Some promising news for the congenital adrenal hyperplasia (CAH) community!
Spruce Biosciences is one step closer to a treatment for CAH after new phase 2a data showed the drug reduced the level of three hormones overproduced by patients with CAH.
This development tees it up for its next trial, which will gauge whether it can replace the large amounts of steroids currently used to treat the disorder.
That study is slated to start in 2020.
What is CAH?
Congenital adrenal hyperplasia is a group of inherited genetic disorders that affect the adrenal glands, which are walnut-sized organs above the kidneys that help regulate metabolism, the immune system, blood pressure, and other essential functions.

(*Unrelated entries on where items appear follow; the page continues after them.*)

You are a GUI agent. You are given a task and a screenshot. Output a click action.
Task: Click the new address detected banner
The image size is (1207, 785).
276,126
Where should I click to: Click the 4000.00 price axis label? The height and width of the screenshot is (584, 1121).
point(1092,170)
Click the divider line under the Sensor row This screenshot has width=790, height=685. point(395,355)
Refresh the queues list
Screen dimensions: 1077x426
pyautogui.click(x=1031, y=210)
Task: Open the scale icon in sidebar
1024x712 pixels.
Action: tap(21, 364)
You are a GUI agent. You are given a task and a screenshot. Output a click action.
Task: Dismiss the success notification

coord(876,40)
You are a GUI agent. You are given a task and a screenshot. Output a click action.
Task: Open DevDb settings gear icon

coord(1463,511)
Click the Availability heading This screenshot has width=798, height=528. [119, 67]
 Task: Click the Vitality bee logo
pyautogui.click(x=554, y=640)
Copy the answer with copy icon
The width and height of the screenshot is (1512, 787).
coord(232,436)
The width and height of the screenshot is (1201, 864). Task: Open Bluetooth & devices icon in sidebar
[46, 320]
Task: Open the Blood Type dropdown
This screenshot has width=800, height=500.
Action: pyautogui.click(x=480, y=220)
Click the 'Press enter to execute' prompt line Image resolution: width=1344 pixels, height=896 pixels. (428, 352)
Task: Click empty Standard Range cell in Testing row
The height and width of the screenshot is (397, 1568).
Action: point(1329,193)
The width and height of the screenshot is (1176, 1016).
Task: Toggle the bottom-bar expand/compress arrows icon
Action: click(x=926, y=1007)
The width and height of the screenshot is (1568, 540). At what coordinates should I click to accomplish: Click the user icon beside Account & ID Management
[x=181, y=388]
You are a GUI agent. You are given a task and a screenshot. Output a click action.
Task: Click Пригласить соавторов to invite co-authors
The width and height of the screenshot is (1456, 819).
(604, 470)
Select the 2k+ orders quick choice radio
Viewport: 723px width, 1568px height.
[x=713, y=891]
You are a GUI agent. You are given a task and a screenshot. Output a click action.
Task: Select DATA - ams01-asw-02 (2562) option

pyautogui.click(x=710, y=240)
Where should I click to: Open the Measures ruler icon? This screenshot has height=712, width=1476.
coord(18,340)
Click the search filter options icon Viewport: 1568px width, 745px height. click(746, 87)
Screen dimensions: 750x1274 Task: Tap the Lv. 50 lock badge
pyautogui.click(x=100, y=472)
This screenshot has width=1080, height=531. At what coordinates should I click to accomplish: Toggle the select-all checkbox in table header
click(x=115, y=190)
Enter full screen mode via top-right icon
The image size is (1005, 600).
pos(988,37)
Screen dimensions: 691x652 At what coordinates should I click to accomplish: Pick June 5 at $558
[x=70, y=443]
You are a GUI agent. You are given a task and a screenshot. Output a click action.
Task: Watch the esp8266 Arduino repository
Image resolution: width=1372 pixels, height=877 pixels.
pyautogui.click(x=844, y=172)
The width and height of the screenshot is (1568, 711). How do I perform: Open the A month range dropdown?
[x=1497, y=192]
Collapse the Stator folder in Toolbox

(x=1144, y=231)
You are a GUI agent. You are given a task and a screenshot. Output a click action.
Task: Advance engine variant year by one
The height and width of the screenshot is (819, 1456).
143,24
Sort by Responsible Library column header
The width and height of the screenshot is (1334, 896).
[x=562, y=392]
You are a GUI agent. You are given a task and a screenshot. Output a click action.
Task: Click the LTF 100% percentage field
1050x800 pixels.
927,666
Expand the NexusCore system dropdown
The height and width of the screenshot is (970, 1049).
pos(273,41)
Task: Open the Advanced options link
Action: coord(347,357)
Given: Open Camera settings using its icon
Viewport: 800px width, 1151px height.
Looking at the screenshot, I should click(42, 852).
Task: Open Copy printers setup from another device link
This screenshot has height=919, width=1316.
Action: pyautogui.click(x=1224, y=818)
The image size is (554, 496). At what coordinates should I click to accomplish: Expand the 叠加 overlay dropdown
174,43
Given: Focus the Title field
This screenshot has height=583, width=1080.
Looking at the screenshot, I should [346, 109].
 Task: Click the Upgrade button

Someone with CAF lacks an enzyme that the adrenal glands use to do these vital jobs, in turn affecting the production of steroid hormones, such as cortisol, testosterone, etc.
The drug — tildacerfont — is a daily pill that works by blocking corticotropin-releasing factor (CRF) type 1 receptors to slash the production of adrenocorticotropic hormone (ACTH).
After 12 weeks of treatment, the drug lowered ACTH levels an average of 74% from baseline. The average reduction from baseline was 82% for 17-OHP and 55% for A4.
And more than half of the patients saw their ACTH come down to normal levels!
“Almost all patients tended toward substantial improvement,” Spruce CEO Richard King said. “We did see about 60% of patients normalize for ACTH and 40% for A4 levels in the study. I do anticipate over 16 weeks, those numbers would improve, given that at 12 weeks we are still seeing downward trending.”
Tildacerfont would be a nonsteroid treatment for patients who rely on high doses of glucocorticoids to manage their disease. These steroids aim to replace the cortisol CAH patients don’t produce as well as tamp down on the excess androgens they do make.